海老沢歯科医

簡単に人を信用するとエビデンス軽視になる 

ショーンKさんの経歴詐称。ハーフなのもウソとかいう話もあり、すごすぎてちょっとおもしろかったです。
人柄が良いことで擁護する意見があるんですが、そういう問題じゃないですね。
学歴の話ともぜんぜん別の話。コメントなどで出される情報の信用性に関する話だと思います。

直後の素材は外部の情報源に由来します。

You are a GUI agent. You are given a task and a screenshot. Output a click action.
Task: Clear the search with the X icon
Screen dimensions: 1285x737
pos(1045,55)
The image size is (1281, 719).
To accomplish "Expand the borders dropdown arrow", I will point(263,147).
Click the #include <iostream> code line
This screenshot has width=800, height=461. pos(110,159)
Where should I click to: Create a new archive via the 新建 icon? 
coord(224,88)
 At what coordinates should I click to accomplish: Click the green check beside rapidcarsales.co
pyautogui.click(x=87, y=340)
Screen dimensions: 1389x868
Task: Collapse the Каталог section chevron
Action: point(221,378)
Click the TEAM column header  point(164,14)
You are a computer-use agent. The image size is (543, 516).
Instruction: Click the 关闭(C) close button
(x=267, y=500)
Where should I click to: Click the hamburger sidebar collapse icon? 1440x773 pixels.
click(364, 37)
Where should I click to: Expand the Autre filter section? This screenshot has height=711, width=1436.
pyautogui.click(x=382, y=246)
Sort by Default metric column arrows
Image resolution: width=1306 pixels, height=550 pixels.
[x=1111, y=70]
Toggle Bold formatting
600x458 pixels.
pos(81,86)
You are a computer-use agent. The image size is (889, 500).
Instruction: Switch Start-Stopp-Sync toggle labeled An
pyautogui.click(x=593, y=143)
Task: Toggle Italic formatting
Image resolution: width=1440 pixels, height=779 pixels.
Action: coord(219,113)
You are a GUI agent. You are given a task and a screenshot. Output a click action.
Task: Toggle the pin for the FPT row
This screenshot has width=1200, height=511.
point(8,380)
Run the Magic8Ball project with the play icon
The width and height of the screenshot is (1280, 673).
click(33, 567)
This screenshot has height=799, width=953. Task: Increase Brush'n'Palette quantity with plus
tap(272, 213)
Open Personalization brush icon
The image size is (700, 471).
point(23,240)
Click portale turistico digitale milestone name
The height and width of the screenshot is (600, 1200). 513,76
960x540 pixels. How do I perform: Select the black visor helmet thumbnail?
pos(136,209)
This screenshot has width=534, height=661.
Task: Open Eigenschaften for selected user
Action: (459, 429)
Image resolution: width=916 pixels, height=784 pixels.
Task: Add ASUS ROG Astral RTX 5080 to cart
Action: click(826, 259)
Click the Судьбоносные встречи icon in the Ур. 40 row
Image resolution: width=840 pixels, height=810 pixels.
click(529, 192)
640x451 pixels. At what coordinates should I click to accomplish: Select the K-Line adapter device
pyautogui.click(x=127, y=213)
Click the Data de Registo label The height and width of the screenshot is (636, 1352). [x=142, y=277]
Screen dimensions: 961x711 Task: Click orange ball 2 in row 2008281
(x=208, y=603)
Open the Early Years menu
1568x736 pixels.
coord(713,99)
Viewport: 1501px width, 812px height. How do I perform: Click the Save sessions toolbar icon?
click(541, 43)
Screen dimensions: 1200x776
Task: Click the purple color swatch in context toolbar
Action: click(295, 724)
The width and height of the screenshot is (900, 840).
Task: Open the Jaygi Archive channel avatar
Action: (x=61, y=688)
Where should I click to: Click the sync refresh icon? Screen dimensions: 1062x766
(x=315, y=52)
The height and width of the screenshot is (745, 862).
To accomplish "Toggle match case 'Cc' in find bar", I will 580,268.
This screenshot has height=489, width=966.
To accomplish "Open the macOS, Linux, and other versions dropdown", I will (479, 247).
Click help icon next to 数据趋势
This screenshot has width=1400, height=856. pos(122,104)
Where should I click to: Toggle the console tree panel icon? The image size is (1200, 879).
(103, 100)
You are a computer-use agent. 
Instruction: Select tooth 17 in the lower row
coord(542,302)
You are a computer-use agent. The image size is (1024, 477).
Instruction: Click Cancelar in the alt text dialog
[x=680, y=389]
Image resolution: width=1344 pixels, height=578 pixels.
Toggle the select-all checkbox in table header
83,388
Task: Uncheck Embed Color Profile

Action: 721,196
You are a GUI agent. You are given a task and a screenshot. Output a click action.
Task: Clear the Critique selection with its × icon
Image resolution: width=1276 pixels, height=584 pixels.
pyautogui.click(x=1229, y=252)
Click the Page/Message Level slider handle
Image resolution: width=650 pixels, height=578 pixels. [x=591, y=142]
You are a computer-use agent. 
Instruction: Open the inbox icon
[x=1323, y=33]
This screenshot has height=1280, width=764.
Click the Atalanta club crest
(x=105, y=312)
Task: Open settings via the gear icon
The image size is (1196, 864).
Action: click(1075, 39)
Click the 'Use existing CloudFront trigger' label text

「ハーフで海外の大学を卒業してるから、語学も堪能で、英字の情報も読み込んでいるだろう」
「ハーバードでMBA取ってるから、国際的な経営感覚のある話をするだろう」
などということを、勝手に想像するわけです。

経歴に気を配っていなかった人も、少なくとも、ニュース番組でコメンテーターをしてる人だから信用できると判断します。
しかし、経歴を詐称していなかったら、果たしてコメンテーターに採用されたでしょうか。
ショーンさんに対し、ニュースを見ている人は、ある程度の信頼をもって見ていた。
その中には、経歴や見た目があったことは確実です。

 

情報の確認が面倒だから人を信用することを選ぶ

多くの方は、人やポジションを信用して、情報の確度を無意識に判断しています。
「誰が言ったか」が重要です。
歯科医だからこそ、歯に関してだけは、わたしの話も信用してもらえます。

今回の話は、人の信用を判断するための基本的な部分を偽ったということで、単純にルール違反を問われる話です。
本質的には、小保方さんの騒ぎとも似ていると思います。

「間違っていないもの」として信用していた部分にルール違反があったから、すべての関連情報を疑わなくてはいけなくなった。
人々は拠り所を失い、判断しなければならないストレスを感じ、信用した自分の自尊心に傷をつけたのです。
人柄が良さそうだったとか、発していた情報や仮説が正しかったかどうかなどは、この際、あまり関係ないでしょう。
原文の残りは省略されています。